Collected data entries:

= = = = =

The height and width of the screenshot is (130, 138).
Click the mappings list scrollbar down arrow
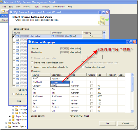point(132,111)
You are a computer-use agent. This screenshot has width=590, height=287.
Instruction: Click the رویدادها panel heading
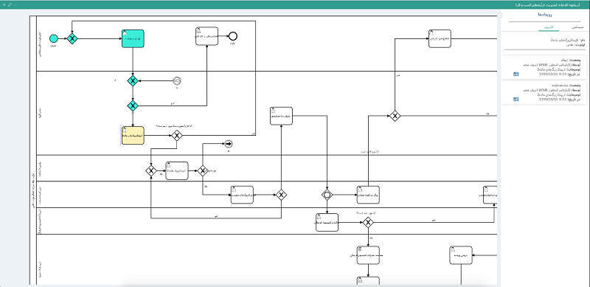coord(545,15)
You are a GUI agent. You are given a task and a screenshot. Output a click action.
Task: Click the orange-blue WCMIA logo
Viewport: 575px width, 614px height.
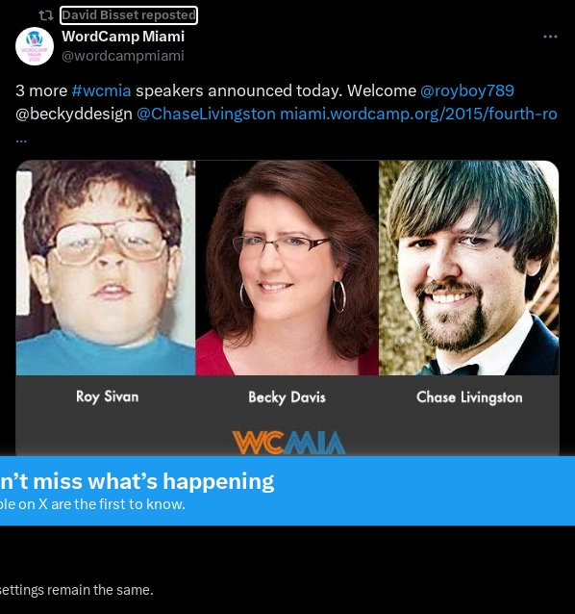(288, 443)
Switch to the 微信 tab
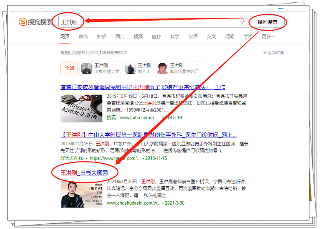Viewport: 320px width, 229px height. (x=83, y=36)
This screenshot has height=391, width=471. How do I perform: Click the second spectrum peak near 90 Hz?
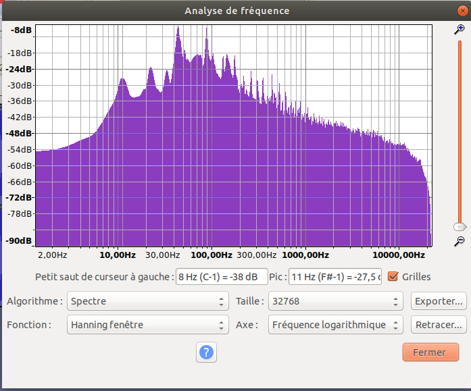(x=206, y=30)
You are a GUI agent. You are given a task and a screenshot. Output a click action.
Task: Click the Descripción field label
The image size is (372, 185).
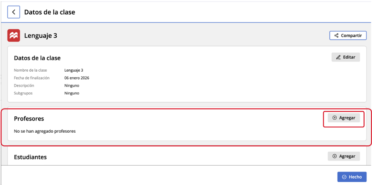24,86
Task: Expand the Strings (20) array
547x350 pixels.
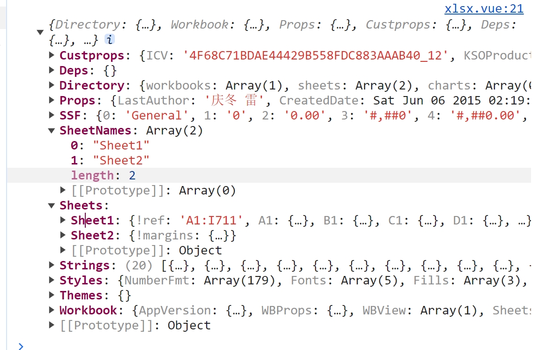Action: click(x=52, y=265)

= = = = =

▶ _TO DO_
Please retype, exactly and with the pictures left out, the lines from the line containing "You are a computer-use" through the last line of the records above.

▶ _ANSWER TO THIS PROBLEM_
You are a computer-use agent. This screenshot has width=590, height=287.
Instruction: Click the رویدادها panel heading
coord(545,15)
You are a GUI agent. You are given a task and a screenshot. Output a click action.
Task: Click the orange-blue WCMIA logo
Viewport: 575px width, 614px height.
(288, 443)
Switch to the 微信 tab
Viewport: 320px width, 229px height. (x=83, y=36)
This screenshot has height=391, width=471. How do I perform: Click the second spectrum peak near 90 Hz?
(x=206, y=30)
You are a GUI agent. You are given a task and a screenshot. Output a click action.
Task: Click the Descripción field label
The image size is (372, 185).
24,86
Task: Expand the Strings (20) array
547x350 pixels.
Action: click(x=52, y=265)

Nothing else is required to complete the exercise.